Most importantly you will be setting them up to be a good citizen of the 21st century where creativity and collaboration are the most valued skills, according to the IBM 2010 Global CEO survey. Companies are looking for employees who use creativity to help capitalize on complexity.

The MVP of the corporate world will be the person who can synthesize the constantly changing business landscape and use the 4Cs: critical thinking and problem solving, communication, collaboration, and creativity and innovation to help global companies get ahead.

An arts education is one of the most important ways to teach those creative skills.

Think about it. To create a painting, you need some tools (colors, canvas or paper, a method of applying the paint,) energy and an idea.

Even with all the tools in front of you, the idea is the driving force behind the application of the paint. And maybe you want to talk over the idea with someone ahead of time.

Experienced artists will tell you that sometimes the idea is not fully formed, and it is in the exploration of the idea with the paint and canvas that the work comes together, using the quiet side of the brain.

An idea of a sunlit marsh scene may surprise the artist by becoming an abstract rendering of color and shape.

The idea of expressing an emotion, like anger or sadness, may become one of the world's greatest works like Picasso's "Guernica." That painting was born of his anger at World War II and has remained one of the most powerful works of the 20th century. To see it is to acknowledge complex feelings and a deep sense of disturbance that all the news reports of the war cannot convey.

But most importantly, the work communicates with everyone who sees it.

Beyond texting 1,000 people on Twitter, the useful skills of tomorrow may be the ones such as those learned putting together a theater production.

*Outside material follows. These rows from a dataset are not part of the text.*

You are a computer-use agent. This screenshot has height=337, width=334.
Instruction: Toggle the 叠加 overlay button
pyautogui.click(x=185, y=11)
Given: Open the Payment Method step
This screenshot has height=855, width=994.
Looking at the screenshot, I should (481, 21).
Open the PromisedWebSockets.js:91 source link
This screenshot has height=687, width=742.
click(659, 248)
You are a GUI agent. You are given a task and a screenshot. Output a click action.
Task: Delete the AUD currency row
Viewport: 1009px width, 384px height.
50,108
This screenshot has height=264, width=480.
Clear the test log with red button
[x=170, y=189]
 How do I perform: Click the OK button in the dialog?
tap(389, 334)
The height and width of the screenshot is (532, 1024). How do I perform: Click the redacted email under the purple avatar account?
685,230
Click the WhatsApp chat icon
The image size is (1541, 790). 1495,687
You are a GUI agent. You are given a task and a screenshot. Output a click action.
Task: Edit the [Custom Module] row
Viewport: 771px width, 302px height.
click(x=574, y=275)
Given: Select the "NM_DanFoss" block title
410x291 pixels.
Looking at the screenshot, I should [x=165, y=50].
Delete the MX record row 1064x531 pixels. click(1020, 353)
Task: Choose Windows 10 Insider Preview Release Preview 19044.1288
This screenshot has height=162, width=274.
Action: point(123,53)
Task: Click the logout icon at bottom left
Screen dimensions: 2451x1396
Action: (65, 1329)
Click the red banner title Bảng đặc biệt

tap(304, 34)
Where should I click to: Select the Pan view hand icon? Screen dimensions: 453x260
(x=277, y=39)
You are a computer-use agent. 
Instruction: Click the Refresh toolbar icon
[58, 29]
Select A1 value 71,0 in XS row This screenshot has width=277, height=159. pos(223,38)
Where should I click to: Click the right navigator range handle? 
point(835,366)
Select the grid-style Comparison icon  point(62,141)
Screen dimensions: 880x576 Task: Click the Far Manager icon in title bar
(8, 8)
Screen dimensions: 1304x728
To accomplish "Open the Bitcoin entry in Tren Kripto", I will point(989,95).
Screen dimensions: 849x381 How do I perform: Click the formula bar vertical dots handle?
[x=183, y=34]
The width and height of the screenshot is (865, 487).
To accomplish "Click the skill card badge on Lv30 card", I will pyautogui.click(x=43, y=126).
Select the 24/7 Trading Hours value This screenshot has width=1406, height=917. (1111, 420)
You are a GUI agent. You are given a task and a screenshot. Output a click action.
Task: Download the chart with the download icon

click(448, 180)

The collaboration starts with inspiration through a script, assigning roles of all types, figuring out lighting, music, how to use spatial imagination to create sets, how to keep each person engaged in the life of the production, even through major problems and disagreements. Marketing and getting the word out are equally important.

What was once words on a page comes to life, becomes something that didn't exist before.

So if you want to give a gift of a lifetime, find a way to engage a young person in the arts. They will learn things that no amount of studying historical facts will ever teach - and be better prepared for a lifetime of being a good global citizen.